The issue where we take a look at the value of a customer, new and old. And you'll read about a way to get exponential growth right now, using a very simple technique that is as old as humankind by any measure.

Hello dear reader!

Another week is rapidly melting. So let’s get right to the matter at hand, because you want to stop the losses and grow the sales.

There is sheer and utter waste going on inside your business right now.

Chasing the all mighty sale, however you can get it, is a set up for failure. The way out is to master the smart selling methods that could double or triple your revenue in a matter of 2-3 months.

You’re wasting time (the penultimate precious resource) and you’re wasting your reputation in the marketplace.

I’m talking about daily work to achieve repeat sales, and thereby increasing the lifetime value of each and every customer you have ever done business with.

Let’s talk about reaching out to each customer in your list.

Calling them. Talking to them. Directly. Having a conversation.

Now, I have a belligerent streak, and maybe you might, too. When I’m faced with a challenge like the one I just tossed out my first thought is of the customer who committed fraud, or who lied to me, or who crossed some other line, and I swore I would never talk to that good for nothing person ever again.

It’s fine, boo. You don’t have to call that one.

But I want to tell you here and now, plain and simple, that in order for you to stay in business, make a profit, and have a life and a business that you love, it’s time to talk with some folks.

One of the requirements for making repeat sales is knowing how to reach your customers. You have their contact information. You had it when you took their order. 

If your customer list is short (fewer than a few hundred people), you can email, text, or call each one of them directly.

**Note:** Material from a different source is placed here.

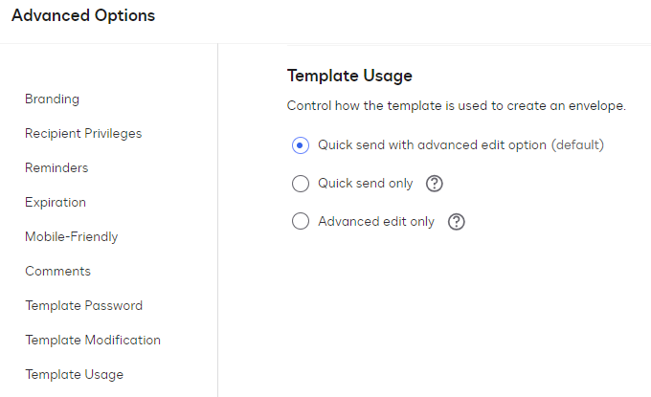Select Template Usage in left sidebar

[x=74, y=374]
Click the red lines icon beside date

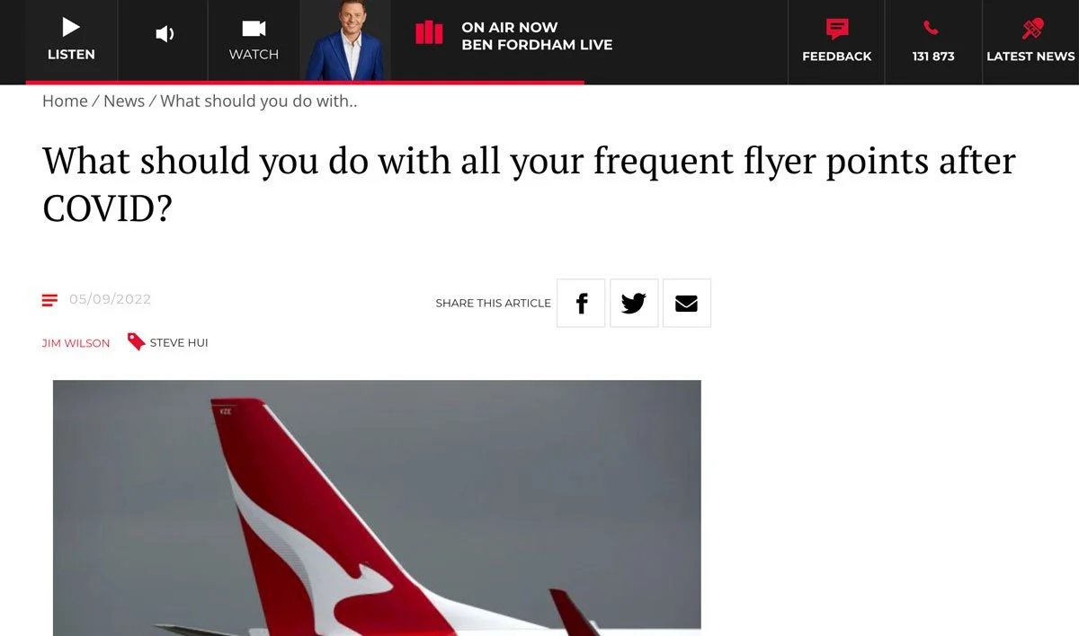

Bust out that list and reach out.

Ever since the development of language (and maybe before, who knows) we’ve been able to ask another person her preferences, his wishes, their needs.

I don’t know who the first person was who got paid to do this, but we call this activity “selling” now.

There is a great book by Eric Ries called, “The Lean Startup”. I do suggest you read the book because the path he covers is a great start for any business. 

But my favorite point in the book is the suggestion to give your customers the concierge treatment.

If you have fewer than 100 customers and you’re just starting in business, you can talk with each customer in a week or a month and not skip a beat.

If you have 1000 customers you could take the top 10% or 20% and get to know them better. Extra credit if you contact even more people.

You’ll wonder how you stayed in business before you did this. That’s how good the intel will be that you’ll gather by getting to know your customers at this level.

And if these folks are your first customers, it’s really important to love on these people and find out what they want. 

What do they want from you? What do they want in life?

Do they have suggestions to make your product or business better? Who are they as people? What are their lives like? Are they value shoppers, or price shoppers? What are their needs? Does what you sell matter to them so they think about it daily? Was their purchase in your store a gift, or for them? Do they gift often, and to whom? 

Once you get to know some of your customers you will know what else to ask about.

When I did this exercise I even got to know family members of my clients. Their children talked about me at their dinner tables.

Move in with these people and find out what makes them tick.

Who has made the largest numbers of purchases from you? Do you know why they bought that much of your thing?

Some of my clients offer products that make great gifts. And some of their customers make gifts to large numbers of business clients. We wouldn’t have known this information without talking with the customer.

How can you help your customers do more business with you?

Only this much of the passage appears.